Le storie – Grazie alla collaborazione con università e istituzioni, i progetti di riforestazione di ZeroCO2 sono approdati anche nella Patagonia argentina, in Perù, in Tanzania e in Italia. All’inizio la difficoltà più grande è stata “convincere le persone che avremmo davvero fatto quello che promettevamo. La prima volta Virgilio ha portato 25mila alberi a una comunità, ma nessuno è venuto a ritirarli. Erano convinti li avremmo fatti pagare”, ricorda Pesce. E cosa ha fatto a quel punto il prof? “Li ha caricati sul camion e ha iniziato a piantarli di persona. Abbiamo dimostrato a quei contadini che esisteva un’alternativa. Molti hanno rinunciato ad andarsene, alcuni impiegati hanno addirittura lasciato il proprio lavoro per mettersi a coltivare un campo comunitario di un ettaro di un ananas”.
Il metodo – A comprare gli alberi da ZeroCO2 sono sia privati che altre aziende, “a patto che siano dentro il nostro perimetro etico: non accettiamo l’industria della guerra o il gioco d’azzardo”. Le piante vengono messe a dimora con la tecnica dell’agroforestazione – cioè affiancando quelle spontanee a quelle da frutto per ricreare l’ecosistema di un bosco – e sono di proprietà delle comunità. “In questo modo generiamo supporto alimentare ed economico, ma parallelamente finanziamo l’educazione, corsi di gestione sostenibile della terra o sulle tecniche agricole, per esempio,su come creare concimi dagli scarti domestici”, spiega il giovane italiano. “Lavoriamo anche con le associazioni e le ong locali: a molte manca solo una spinta motivazionale, ad altre sostegno legale.
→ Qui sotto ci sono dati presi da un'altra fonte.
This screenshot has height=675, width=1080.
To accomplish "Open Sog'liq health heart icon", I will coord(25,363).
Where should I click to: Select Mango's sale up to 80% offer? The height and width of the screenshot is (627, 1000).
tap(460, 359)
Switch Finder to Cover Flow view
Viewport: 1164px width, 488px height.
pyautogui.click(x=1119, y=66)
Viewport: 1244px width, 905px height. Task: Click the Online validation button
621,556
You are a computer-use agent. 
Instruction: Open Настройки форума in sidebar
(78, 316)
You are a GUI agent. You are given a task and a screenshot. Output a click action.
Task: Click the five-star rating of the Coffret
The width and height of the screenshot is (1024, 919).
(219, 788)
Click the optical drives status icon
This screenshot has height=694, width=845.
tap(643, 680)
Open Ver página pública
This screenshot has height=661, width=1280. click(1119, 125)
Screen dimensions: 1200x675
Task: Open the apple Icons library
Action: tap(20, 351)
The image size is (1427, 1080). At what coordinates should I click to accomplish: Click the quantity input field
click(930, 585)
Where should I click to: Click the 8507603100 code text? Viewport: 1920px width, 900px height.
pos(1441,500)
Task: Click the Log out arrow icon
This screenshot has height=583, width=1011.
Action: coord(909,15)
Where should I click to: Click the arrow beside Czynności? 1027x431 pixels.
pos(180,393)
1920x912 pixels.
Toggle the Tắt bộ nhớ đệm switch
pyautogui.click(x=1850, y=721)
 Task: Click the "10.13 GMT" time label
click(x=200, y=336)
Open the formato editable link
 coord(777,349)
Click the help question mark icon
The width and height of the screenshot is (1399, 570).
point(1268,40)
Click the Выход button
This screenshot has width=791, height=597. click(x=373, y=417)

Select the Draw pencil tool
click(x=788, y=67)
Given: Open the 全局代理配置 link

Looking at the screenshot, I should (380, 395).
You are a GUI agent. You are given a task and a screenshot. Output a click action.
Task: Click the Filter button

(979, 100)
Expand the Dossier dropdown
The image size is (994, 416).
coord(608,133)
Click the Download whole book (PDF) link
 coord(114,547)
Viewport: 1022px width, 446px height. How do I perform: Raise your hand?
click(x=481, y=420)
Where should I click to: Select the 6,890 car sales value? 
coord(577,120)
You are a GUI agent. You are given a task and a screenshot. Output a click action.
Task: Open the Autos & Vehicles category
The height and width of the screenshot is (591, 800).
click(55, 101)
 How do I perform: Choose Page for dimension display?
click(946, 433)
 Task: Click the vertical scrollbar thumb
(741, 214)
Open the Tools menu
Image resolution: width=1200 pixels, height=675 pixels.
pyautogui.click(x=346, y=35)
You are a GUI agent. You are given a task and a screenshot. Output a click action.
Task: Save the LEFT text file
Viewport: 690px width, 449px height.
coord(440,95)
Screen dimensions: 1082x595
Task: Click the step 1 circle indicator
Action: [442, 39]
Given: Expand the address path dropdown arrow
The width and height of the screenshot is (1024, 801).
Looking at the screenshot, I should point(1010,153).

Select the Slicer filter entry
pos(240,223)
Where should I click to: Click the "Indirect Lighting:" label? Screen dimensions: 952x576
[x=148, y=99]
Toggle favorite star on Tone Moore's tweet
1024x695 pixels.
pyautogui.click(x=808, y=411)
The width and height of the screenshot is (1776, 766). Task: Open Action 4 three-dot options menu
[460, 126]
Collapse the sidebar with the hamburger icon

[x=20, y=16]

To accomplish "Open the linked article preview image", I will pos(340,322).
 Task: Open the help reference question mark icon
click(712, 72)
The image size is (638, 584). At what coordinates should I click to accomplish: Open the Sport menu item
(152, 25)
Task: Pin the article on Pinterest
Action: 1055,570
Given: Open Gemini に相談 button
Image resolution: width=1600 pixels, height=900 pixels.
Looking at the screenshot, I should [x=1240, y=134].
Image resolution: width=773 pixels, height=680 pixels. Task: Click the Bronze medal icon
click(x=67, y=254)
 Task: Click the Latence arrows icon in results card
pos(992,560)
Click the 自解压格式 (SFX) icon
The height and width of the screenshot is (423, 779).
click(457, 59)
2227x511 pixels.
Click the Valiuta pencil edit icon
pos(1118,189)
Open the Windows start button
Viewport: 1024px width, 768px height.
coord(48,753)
Noi mettiamo a disposizione le nostre competenze per aumentare il loro impatto”.
La sensibilizzazione – L’altra parte del lavoro della startup è la sensibilizzazione sulla crisi climatica attraverso i social o lezioni e progetti di alternanza scuola-lavoro. L’ultima idea è stata una call for artists: “Tutti sappiamo disegnare un albero, ma non ci hanno insegnato a raffigurarne di diversi tipi, come per le auto o le case, per una questione culturale. Così abbiamo chiesto a diversi artisti di “lasciare il segno con un albero”, cioè di raffigurare” una pianta in tanti modi diversi, che poi è stata effettivamente messa a dimora. “È una provocazione alle persone per far capire quanto poco conosciamo la natura e quanto, con un gesto piccolo si possa fare una grande differenza, per il clima”.